◆ WORK TO BE COMPLETED ◆
From the entries below, extract every line that includes the word "checkbox".

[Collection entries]

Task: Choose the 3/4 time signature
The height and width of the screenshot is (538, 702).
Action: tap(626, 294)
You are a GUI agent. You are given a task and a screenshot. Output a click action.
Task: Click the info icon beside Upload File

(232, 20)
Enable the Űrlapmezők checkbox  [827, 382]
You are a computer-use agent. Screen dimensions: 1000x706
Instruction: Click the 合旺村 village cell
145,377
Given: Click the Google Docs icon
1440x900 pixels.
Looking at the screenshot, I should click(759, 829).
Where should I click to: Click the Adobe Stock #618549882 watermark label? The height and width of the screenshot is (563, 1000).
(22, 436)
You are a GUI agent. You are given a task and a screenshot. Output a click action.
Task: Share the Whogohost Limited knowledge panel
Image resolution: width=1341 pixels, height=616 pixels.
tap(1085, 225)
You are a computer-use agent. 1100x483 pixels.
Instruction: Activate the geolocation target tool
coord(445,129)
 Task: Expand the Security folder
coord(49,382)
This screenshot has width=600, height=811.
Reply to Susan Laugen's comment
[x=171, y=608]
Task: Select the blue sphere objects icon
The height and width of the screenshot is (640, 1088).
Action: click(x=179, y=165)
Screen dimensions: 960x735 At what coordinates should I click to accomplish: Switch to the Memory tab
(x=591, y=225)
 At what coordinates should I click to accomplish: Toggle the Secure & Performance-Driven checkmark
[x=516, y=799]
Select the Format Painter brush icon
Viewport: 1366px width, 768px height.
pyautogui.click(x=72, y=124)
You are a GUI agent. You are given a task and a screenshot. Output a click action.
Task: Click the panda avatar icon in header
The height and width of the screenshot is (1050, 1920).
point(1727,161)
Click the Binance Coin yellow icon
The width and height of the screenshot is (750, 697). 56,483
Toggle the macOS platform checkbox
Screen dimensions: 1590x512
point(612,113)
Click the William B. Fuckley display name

◆ ANSWER AREA ◆
Enable the Űrlapmezők checkbox  [827, 382]
Toggle the macOS platform checkbox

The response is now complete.